Ablation of Tcf3 and Tcf4 in skin leads to an upregulation of gene expression. (a) Basal epidermal keratinocytes were purified by flow cytometry from E17.5 skins of Tcf3/4-null and wild-type mice, and their mRNAs were subjected to microarray analyses as outlined in Online Methods. Comparative analysis scored genes as being increased (‘Inc’) or decreased (‘Dec’) by the fold indicated. Most genes scored as upregulated upon loss of Tcf3 and Tcf4. (b–d) Real-time PCR analyses of mRNAs from flow cytometry–purified basal epidermal keratinocytes of wild-type, Tcf3 cKO, Tcf3^+/−; Tcf4^−/−, Tcf3/4-null and Ctnnb1 cKO E17.5 embryos.
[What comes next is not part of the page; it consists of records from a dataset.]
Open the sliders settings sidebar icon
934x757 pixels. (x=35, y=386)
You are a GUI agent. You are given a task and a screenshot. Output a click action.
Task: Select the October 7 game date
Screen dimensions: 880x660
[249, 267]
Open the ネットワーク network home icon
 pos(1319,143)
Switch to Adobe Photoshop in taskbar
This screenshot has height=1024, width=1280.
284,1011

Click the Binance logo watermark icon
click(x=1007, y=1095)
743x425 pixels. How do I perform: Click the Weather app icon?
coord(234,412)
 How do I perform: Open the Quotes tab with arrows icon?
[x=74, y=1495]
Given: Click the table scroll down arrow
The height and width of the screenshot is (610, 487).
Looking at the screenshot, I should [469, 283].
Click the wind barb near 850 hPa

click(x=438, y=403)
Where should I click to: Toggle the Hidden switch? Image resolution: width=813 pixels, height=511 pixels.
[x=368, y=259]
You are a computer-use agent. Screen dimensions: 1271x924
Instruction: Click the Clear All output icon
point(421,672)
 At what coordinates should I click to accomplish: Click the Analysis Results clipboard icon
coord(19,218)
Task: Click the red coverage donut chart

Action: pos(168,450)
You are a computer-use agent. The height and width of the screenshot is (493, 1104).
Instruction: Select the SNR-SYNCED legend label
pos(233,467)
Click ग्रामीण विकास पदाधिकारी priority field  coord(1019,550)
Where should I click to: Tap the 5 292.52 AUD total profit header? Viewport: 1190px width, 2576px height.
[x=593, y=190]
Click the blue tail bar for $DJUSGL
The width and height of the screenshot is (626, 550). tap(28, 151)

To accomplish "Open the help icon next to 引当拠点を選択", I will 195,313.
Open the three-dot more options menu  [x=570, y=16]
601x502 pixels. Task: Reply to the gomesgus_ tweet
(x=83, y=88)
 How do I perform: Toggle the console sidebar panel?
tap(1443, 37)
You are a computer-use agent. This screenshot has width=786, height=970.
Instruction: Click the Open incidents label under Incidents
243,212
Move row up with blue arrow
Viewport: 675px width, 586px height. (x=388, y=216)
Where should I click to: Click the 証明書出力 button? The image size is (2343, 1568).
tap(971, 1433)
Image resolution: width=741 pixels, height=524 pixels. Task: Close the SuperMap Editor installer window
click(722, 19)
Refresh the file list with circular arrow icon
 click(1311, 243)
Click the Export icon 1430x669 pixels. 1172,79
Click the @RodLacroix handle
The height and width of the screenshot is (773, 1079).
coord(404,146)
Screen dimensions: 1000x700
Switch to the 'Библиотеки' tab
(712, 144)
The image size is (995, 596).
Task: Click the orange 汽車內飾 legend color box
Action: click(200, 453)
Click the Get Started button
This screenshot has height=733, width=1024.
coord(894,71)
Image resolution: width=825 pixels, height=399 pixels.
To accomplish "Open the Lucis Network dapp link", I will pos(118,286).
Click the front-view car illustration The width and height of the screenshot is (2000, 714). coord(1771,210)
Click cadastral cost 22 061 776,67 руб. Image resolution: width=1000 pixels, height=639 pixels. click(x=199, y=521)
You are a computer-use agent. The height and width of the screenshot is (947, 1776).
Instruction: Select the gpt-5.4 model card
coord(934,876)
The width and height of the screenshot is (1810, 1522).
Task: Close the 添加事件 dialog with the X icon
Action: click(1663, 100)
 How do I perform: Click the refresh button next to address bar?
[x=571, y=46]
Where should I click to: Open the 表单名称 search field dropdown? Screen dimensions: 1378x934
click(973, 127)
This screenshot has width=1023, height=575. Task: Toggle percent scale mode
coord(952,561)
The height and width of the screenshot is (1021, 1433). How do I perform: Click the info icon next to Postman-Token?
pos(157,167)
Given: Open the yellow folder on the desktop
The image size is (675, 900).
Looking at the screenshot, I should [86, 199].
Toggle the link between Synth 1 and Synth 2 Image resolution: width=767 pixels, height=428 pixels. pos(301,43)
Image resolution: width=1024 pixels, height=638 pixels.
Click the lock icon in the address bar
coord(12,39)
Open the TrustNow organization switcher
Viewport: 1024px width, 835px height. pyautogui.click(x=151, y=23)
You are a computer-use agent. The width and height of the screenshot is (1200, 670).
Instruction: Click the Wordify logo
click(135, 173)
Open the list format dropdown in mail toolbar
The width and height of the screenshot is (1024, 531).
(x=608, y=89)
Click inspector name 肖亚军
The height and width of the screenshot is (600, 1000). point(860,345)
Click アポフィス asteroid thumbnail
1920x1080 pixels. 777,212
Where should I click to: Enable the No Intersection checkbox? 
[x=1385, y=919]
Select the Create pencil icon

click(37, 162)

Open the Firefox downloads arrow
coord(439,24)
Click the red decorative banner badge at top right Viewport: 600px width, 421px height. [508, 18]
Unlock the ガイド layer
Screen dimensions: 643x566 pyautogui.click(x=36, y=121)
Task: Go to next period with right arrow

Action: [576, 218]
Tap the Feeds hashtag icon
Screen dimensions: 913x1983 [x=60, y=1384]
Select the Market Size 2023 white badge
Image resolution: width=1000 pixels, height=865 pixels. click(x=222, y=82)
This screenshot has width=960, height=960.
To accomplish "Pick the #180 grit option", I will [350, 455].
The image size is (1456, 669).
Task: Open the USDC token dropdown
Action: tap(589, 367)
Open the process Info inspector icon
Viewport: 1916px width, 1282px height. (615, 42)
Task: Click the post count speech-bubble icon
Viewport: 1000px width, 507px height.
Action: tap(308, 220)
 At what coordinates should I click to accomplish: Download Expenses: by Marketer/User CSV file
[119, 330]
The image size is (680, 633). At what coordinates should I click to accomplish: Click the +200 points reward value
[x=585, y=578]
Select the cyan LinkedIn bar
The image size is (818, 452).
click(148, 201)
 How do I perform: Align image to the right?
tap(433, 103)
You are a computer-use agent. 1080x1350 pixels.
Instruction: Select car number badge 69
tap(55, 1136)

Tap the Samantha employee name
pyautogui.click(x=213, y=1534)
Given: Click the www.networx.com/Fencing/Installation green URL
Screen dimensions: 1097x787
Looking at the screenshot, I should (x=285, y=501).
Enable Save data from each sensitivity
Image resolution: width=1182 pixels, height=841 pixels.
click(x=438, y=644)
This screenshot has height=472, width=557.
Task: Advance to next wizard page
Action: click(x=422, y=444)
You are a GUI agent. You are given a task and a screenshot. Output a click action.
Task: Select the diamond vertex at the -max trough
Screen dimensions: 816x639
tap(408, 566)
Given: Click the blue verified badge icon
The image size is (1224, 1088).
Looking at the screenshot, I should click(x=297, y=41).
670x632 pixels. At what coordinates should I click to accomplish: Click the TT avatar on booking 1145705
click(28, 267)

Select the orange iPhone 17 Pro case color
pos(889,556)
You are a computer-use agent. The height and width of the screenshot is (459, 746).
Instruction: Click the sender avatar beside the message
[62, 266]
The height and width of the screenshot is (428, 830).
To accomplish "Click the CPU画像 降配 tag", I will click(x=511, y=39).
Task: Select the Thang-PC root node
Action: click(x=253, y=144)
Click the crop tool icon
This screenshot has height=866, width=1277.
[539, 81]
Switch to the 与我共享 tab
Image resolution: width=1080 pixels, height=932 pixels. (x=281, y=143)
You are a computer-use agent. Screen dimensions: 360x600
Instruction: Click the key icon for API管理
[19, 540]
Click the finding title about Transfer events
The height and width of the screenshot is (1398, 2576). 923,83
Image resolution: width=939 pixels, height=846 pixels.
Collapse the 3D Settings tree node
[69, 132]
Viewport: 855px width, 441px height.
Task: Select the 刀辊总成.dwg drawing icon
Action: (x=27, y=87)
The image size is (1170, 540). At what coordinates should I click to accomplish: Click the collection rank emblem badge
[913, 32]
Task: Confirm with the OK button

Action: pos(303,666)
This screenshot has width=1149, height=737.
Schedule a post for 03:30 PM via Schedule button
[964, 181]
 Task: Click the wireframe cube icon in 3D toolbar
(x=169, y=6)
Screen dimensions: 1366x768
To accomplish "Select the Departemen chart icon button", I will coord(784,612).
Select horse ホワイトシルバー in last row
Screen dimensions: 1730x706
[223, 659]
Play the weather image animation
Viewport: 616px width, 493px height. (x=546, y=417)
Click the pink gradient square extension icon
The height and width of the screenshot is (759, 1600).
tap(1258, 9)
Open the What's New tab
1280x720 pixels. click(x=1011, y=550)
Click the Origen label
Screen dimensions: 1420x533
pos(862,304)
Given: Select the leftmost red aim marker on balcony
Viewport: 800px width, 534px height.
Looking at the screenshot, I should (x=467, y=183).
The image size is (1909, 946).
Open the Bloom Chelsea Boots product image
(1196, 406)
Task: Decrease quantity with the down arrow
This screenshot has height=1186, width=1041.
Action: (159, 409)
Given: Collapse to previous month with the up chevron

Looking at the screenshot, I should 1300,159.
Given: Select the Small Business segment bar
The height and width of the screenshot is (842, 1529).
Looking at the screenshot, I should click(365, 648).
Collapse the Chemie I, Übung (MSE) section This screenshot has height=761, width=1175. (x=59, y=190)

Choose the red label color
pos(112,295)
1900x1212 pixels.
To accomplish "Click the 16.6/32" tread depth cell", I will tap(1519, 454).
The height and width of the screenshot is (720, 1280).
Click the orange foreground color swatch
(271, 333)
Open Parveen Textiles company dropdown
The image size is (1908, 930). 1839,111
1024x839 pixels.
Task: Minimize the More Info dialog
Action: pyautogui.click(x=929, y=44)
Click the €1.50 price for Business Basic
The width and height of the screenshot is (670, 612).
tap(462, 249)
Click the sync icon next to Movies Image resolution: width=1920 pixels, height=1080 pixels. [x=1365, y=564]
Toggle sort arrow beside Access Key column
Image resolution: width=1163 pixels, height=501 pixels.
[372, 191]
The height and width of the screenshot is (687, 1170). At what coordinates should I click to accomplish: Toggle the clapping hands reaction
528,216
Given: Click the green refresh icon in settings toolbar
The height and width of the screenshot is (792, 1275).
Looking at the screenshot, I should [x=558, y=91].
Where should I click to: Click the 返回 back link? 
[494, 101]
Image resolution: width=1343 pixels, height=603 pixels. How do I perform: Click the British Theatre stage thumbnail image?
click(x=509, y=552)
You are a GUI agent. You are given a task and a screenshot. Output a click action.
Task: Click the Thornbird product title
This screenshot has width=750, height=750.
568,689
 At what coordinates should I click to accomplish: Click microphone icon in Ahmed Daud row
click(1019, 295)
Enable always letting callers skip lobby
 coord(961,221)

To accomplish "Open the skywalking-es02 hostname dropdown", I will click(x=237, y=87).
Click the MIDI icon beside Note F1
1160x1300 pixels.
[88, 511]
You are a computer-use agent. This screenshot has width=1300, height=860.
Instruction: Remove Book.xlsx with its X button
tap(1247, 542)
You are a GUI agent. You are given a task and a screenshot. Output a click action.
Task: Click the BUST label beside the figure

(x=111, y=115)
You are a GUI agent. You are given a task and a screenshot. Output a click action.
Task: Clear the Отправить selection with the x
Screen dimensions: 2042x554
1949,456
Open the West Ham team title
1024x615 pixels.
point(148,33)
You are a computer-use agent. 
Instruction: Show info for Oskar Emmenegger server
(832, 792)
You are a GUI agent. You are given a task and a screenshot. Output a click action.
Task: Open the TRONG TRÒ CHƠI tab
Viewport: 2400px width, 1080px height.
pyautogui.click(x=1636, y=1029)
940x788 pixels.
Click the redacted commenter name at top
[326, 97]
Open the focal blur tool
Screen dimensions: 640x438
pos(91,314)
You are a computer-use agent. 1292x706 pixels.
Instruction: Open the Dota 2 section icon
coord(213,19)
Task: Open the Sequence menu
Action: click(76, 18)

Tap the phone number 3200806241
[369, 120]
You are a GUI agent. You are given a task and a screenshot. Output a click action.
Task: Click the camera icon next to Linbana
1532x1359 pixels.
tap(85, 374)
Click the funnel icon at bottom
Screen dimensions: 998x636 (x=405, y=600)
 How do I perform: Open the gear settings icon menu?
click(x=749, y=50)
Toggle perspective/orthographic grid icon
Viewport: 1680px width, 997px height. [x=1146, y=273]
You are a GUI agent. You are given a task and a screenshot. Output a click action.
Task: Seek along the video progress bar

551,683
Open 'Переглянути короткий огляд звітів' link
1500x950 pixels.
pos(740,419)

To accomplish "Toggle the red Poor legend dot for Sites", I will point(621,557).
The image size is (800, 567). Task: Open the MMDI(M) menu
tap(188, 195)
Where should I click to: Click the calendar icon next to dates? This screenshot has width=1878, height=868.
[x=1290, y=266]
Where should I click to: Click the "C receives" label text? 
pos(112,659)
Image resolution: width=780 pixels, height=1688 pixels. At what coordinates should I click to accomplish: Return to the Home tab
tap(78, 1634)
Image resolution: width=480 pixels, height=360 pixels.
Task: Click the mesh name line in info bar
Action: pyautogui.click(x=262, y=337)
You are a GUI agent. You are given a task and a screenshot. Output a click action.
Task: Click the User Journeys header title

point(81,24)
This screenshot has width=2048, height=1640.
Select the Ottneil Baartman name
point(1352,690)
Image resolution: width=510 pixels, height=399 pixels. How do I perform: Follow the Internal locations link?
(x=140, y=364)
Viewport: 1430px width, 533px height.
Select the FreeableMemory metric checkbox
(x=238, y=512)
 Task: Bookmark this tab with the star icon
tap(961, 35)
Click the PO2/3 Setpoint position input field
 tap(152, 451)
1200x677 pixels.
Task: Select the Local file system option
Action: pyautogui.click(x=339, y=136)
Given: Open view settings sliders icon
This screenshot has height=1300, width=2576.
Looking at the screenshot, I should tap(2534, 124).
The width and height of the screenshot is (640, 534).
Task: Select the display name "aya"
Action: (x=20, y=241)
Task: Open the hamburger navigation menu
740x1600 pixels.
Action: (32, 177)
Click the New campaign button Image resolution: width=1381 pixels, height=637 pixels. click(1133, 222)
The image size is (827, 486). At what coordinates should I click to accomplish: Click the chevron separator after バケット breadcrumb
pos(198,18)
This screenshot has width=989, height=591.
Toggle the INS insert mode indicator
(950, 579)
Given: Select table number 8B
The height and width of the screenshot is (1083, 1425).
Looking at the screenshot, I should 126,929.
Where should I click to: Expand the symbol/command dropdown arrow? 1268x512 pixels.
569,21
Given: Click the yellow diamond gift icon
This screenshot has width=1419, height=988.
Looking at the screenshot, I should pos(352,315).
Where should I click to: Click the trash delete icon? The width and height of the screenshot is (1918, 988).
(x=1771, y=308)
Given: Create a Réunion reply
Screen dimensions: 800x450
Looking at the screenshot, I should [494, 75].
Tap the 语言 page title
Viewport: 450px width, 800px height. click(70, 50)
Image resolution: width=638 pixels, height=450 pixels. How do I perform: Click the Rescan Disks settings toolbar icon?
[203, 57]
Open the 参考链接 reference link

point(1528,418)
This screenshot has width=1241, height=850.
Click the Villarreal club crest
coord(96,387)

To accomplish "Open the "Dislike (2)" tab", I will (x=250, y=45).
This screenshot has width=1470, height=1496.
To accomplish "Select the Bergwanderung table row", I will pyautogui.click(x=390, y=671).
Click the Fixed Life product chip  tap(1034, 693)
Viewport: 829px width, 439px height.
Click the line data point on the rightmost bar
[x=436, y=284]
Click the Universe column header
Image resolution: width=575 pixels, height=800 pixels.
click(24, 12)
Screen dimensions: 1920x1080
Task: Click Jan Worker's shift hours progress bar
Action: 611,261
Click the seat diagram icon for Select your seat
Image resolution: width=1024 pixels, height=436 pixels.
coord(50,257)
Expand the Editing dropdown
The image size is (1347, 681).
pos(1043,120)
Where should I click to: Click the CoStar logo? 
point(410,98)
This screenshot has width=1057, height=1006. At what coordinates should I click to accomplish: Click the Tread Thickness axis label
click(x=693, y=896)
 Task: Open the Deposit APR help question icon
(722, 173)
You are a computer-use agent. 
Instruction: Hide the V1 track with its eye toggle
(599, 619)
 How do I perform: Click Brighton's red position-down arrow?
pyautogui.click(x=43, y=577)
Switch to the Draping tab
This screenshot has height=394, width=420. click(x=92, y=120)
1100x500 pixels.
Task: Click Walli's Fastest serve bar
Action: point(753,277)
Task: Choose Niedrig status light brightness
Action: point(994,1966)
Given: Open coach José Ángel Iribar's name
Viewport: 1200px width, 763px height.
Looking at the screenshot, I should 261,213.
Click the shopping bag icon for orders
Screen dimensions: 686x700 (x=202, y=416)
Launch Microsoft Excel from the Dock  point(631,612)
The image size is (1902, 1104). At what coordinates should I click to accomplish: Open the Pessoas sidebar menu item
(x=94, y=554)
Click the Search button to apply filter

Genes chosen for analyses in b are controls to verify the status of Tcf3, Tcf4 and Ctnnb1 relative to comparable levels of the basal marker Krt5. Genes chosen for analyses in c scored as upregulated in Tcf3/4-null compared to wild-type epidermis and are known to directly bind to Tcf3 in embryonic stem cells²⁰. Genes upregulated in E17.5 Tcf3/4-null basal epidermis were mostly unchanged (top) in Ctnnb1-null basal cells. A minority were either slightly increased or decreased (bottom panels). (d) A few genes scoring as decreased in the Tcf3/4-null samples also show reductions in expression when β-catenin is lost. Some of these are Wnt target genes, including Dkkl1 and Sostdc1.